- [Brief]: With pictures left out, output exactly the lines from the line holding "Task: Click the US flag language icon" through the end of the data, both included.

+===+

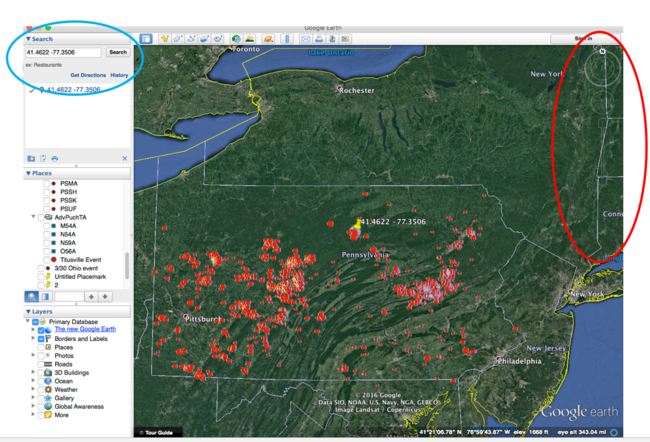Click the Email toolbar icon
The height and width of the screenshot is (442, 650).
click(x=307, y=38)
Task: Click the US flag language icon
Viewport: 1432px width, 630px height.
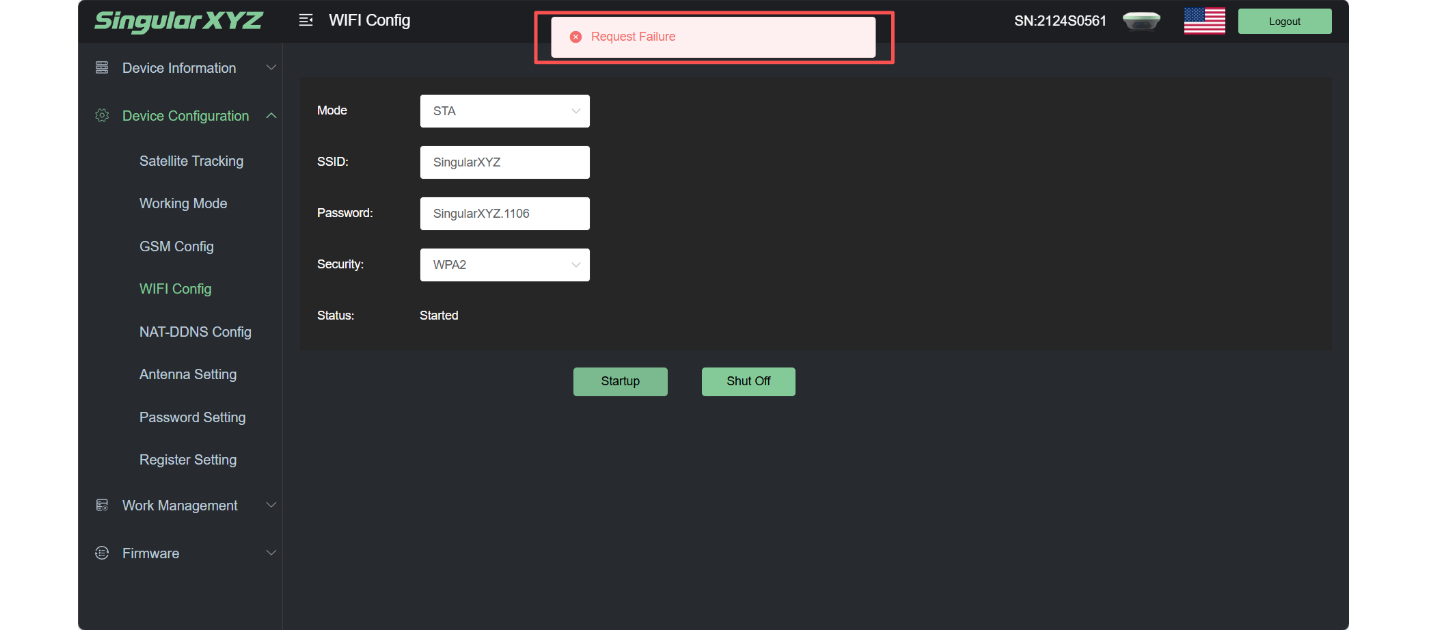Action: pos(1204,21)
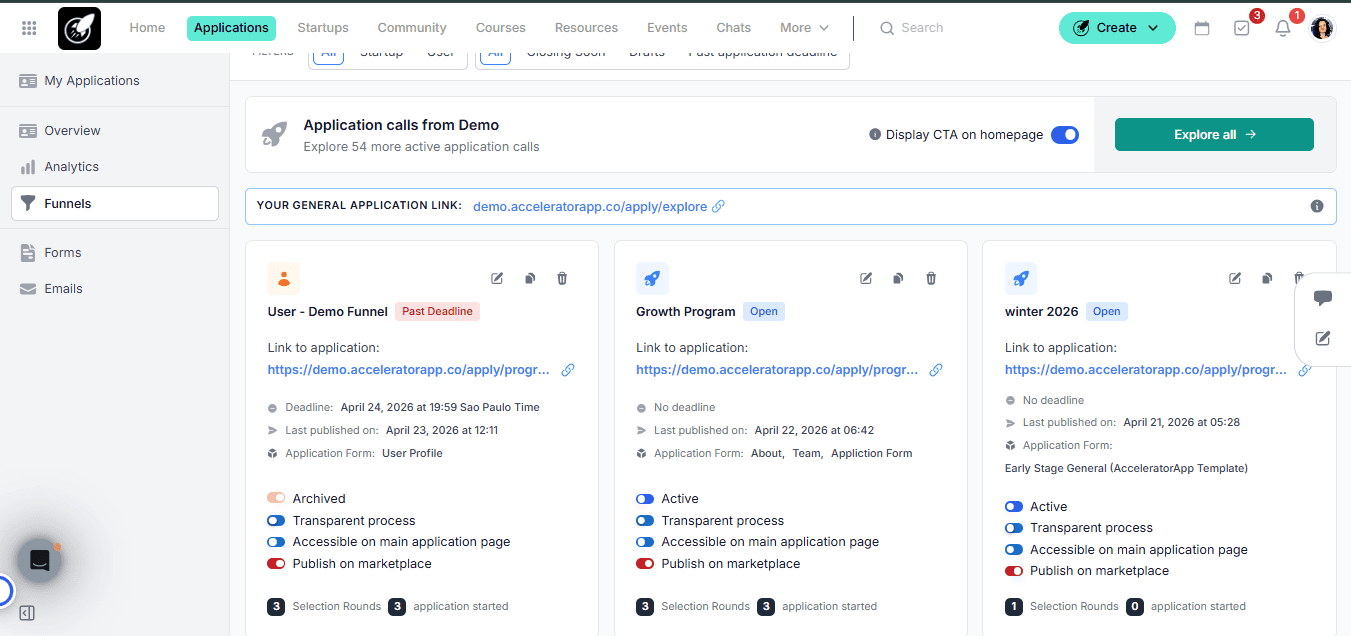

+===+

- [Solution to the problem]:
Task: Click the US flag language icon
Viewport: 1432px width, 630px height.
Action: pos(1204,21)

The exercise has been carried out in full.